Welcome to Melbourne’s Flinders Street Station. If you live in or have visited the city, you may have seen the homeless people who regularly gather on the station’s steps under the clocks.
Or, like so many of us, you may simply look away and hurry past…
But take a closer look and you’ll spot Anne Mitchell, Program Manager of Concern Australia’s Steps Outreach Service and Unsung Hero winner at the 2016 HESTA Community Sector Awards.
This is where every week, rain or shine, she offers comfort and hope to young people living on the streets. Her clients are usually victims of violence or abuse and are often living with mental health issues, but Anne’s calm demeanour is perfectly suited to this work.
“I’ve always tried to see the good in people,” Anne says. “For everyone that I’ve met on the street, there is no one that we couldn't find something good about.”

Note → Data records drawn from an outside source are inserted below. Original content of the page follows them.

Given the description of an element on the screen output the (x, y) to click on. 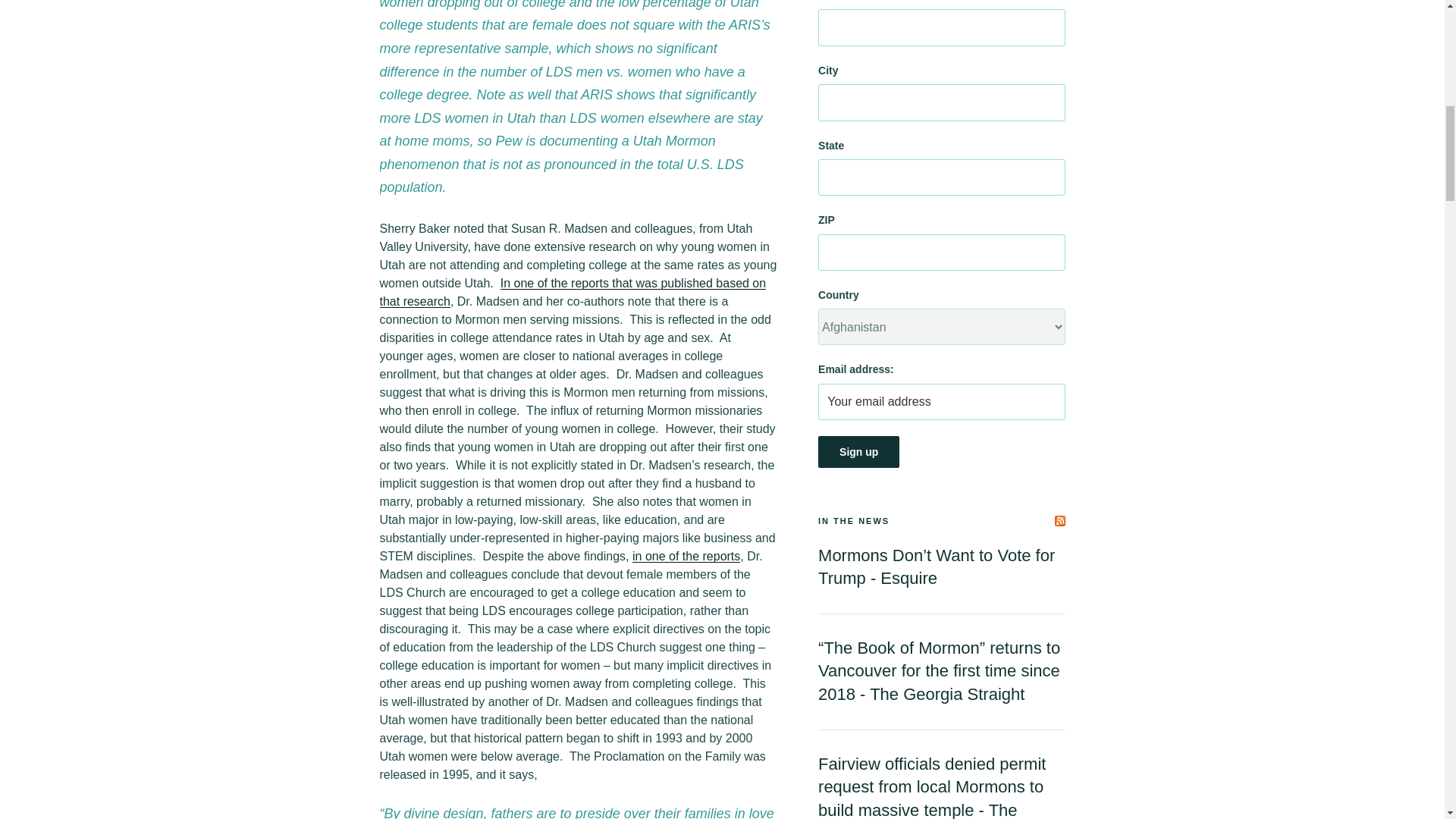
in one of the reports (685, 555)
Sign up (858, 451)
Sign up (858, 451)
Given the description of an element on the screen output the (x, y) to click on. 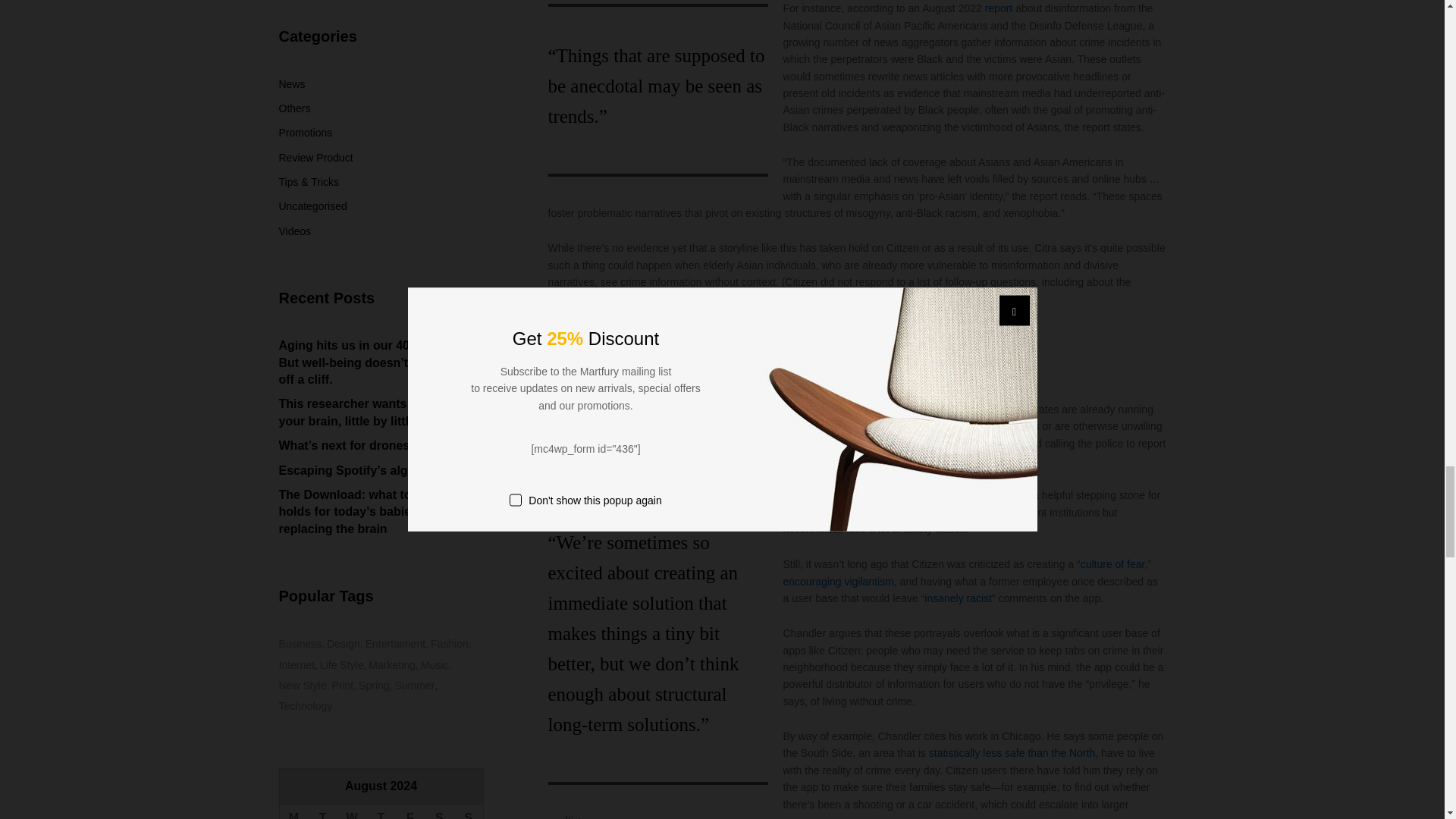
Thursday (380, 811)
Tuesday (321, 811)
Sunday (468, 811)
Friday (410, 811)
Wednesday (351, 811)
Monday (293, 811)
Saturday (438, 811)
Given the description of an element on the screen output the (x, y) to click on. 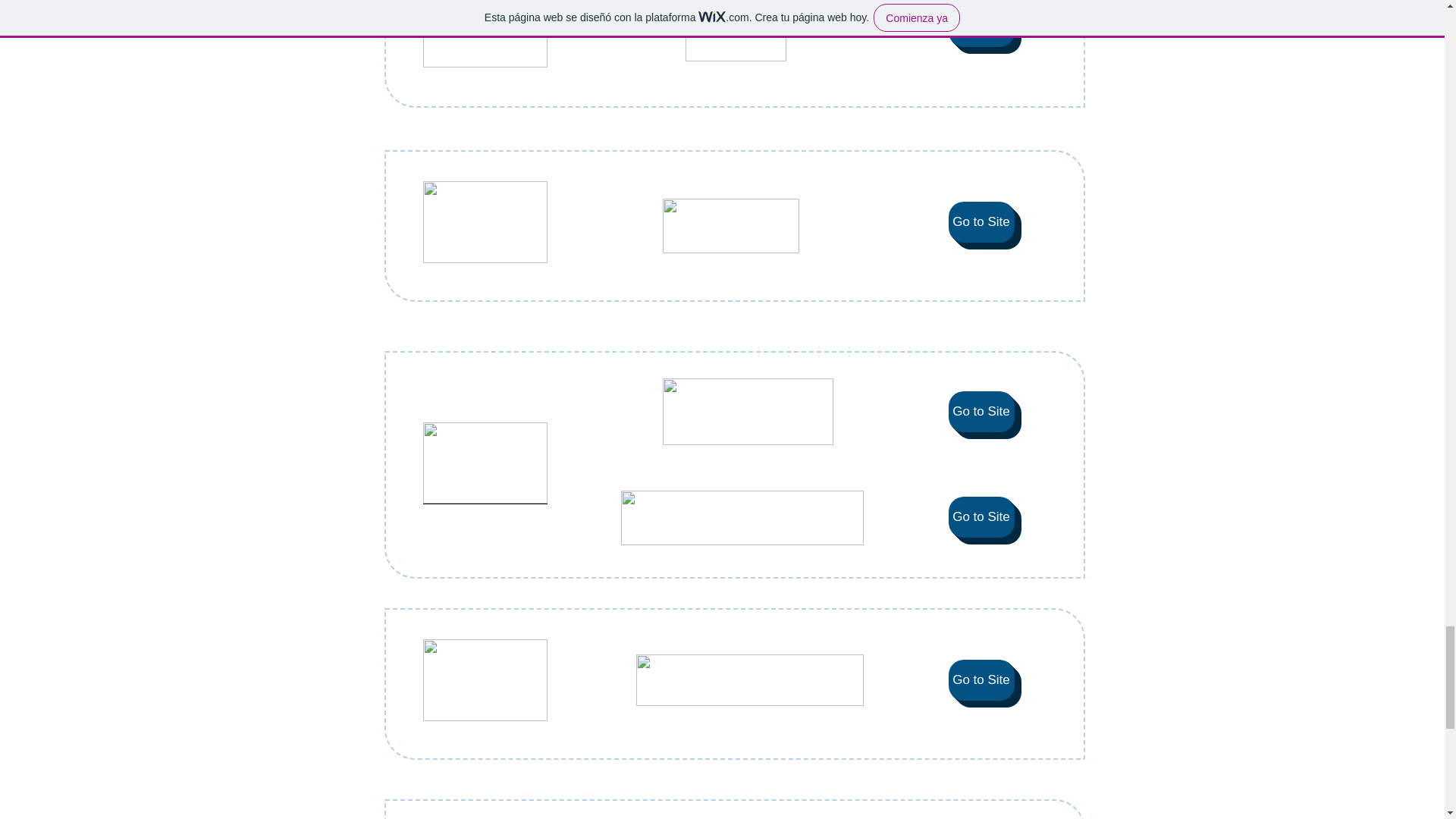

Anne leads a team of employees and volunteers who offer practical support to help their clients move forward to a more stable situation – something that can often take a long time.“One small change can have a massive ripple effect for people,” she notes. “We are always working on one small change at a time … we are not expecting to change a young person in a short time.”
From ripple to wave
For every young life improved, there are many more needing Steps’ long-term support. Anne plans to use her $10,000 award prize to extend the service’s Outreach program.
“Over 18 years, we’ve kept Steps going with blood, sweat and tears, working on weekends and struggling for funding as a lot of not-for profits do, so this prize money will make a big difference for us,” Anne says.
The dedicated youth worker is employed full-time but recognises the importance of maintaining boundaries. Outside of work, her life centres around her three sons and two grandchildren, her faith and a raft of hobbies, including dancing – “rock ’n’roll, jive and swing”.
With such a full schedule and having achieved so much at Steps, does she ever think about retirement?
“I don’t know if I want to retire – eventually I’ll go to part time. But I’ll never stop giving back in some way – I’ll be that little old lady in the city with my cane, saying: ‘Hello dear, are you homeless?’,” she laughs.
After a lifetime of caring for others on the streets of Melbourne, that’s easy to believe.